Article:
There is something unaccountably beautiful about the sound of a human voice singing with itself. Given that this is a physical impossibility made real by recording technology, you might think it would offend our human instincts (the aural equivalent of what Roger Ebert calls the Uncanny Valley, where computer-generated people look too much like real people), but I think the layering of a single voice speaks to our ideas about expression: That our voices are weak, our expressive capacity insufficient to the volumes of things we want to say, and that if we owned more than one voice, we might come closer to revealing all of our feelings.

Glasser’s Ring capitalizes on this idea, so much so that it could almost be called a concept album about the multitudes within an individual. The album’s voices belong to Cameron Mesirow, whose tones are penetrating even in isolation, and a symphony unto themselves when suddenly liberated from singularity. Opening track “Apply” presents us with two separate melodies, which alternate for the duration and then, at the triumphant final moment, converge. This coalescence of Mesirows results in a timbre as rich as the deeply resonant sound that serves as their backdrop (distorted sarangi*, I’m guessing, an instrument that reappears often and is another key element of Ring’s unique architecture). The album doesn’t show its hand immediately, but when the finale of “Apply” hits, Ring announces in a major way exactly what kind of record it’s going to be.

You can hear a similar intertwining of similar registers in the music of School of Seven Bells, but I think the mystique is less when you know those voices belong to two different people (sisters, in fact). Maybe this has more to do with my personal preferences than with the inherent virtues of Glasser relative to those of her peers. Most of the music I’ve been most interested in these past few years has been made by solo artists. I still listen to and love bands, but I’ve begun to wonder more and more, how can one experience the modern world through anything but a subjective pair of eyes (or ears)?

Information shown:

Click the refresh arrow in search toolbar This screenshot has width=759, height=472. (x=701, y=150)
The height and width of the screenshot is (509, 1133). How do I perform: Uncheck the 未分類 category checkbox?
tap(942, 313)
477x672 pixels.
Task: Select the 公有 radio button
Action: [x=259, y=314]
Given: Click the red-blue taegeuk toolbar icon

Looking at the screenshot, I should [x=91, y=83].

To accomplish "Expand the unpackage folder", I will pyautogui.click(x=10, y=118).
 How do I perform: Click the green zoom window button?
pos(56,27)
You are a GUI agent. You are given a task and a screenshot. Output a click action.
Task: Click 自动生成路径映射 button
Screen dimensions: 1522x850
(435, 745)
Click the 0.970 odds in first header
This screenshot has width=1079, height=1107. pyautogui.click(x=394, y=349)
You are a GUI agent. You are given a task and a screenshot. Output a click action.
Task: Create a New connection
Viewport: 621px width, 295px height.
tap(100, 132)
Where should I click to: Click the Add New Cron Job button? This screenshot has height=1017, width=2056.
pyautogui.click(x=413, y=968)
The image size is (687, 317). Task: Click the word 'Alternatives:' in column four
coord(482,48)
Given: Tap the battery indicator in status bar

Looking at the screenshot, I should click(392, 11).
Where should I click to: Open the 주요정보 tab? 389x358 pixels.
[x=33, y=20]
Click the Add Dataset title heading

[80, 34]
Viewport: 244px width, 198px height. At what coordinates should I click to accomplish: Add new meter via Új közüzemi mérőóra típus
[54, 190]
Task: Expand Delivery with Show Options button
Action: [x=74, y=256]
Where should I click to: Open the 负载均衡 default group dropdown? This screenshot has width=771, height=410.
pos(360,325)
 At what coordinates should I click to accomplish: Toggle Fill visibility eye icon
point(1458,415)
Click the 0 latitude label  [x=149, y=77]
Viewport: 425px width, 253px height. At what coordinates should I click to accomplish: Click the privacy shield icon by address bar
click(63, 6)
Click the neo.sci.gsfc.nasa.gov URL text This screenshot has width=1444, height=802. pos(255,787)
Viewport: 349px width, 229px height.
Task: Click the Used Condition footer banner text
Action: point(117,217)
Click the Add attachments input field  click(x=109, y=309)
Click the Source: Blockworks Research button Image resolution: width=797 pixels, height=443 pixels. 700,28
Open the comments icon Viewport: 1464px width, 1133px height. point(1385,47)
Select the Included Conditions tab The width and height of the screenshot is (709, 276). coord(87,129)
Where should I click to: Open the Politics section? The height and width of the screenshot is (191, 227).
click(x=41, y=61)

Problem set:
a) In the review of Glasser's Ring, give everything from "Glasser’s Ring capitalizes" down to "going to be." again, replacing "sarangi" with "cello".
b) Please carry on the review of Glasser's album Ring from its last sentence.

Responses per task:
a)
Glasser’s Ring capitalizes on this idea, so much so that it could almost be called a concept album about the multitudes within an individual. The album’s voices belong to Cameron Mesirow, whose tones are penetrating even in isolation, and a symphony unto themselves when suddenly liberated from singularity. Opening track “Apply” presents us with two separate melodies, which alternate for the duration and then, at the triumphant final moment, converge. This coalescence of Mesirows results in a timbre as rich as the deeply resonant sound that serves as their backdrop (distorted cello*, I’m guessing, an instrument that reappears often and is another key element of Ring’s unique architecture). The album doesn’t show its hand immediately, but when the finale of “Apply” hits, Ring announces in a major way exactly what kind of record it’s going to be.

b)
Anyway, for all my emphasis on the vocals of Ring, the meaning of these songs is not necessarily in their words, but in the… emotional coloring. Ring has earned comparisons to Bat for LashesTwo Suns, and rightly so, but it’s a work of abstract expressionism next to that album’s Renaissance portraiture. Two Suns was about, quite literally, a woman who cannot live without a true love, but if that woman exists on Ring (and I suspect she does), she’s found in the shapes, the colors, the patterns, and in the sighs. And true, what we respond to most in this kind of music is the color, and both of these albums are shaded in the deep red of a beating heart.

This is a remarkable debut, from a woman who is just beginning to discover how much she has to say. There’s much more to uncover on Ring (True Panther’s press release for the record suggests that it “builds on the tradition of classic albums like Van Morrison’s Astral Weeks, Joni Mitchell’s Blue, and R. Kelly’s Trapped in the Closet song-cycle,” and that it’s named for the chiastic, or “ring,” structure, “an idea borrowed from the oral tradition” in which “ideas are paired in a symmetric order, often leading bi-directionally toward a central idea,” etc.), but for now I’m sufficiently fascinated by the voices.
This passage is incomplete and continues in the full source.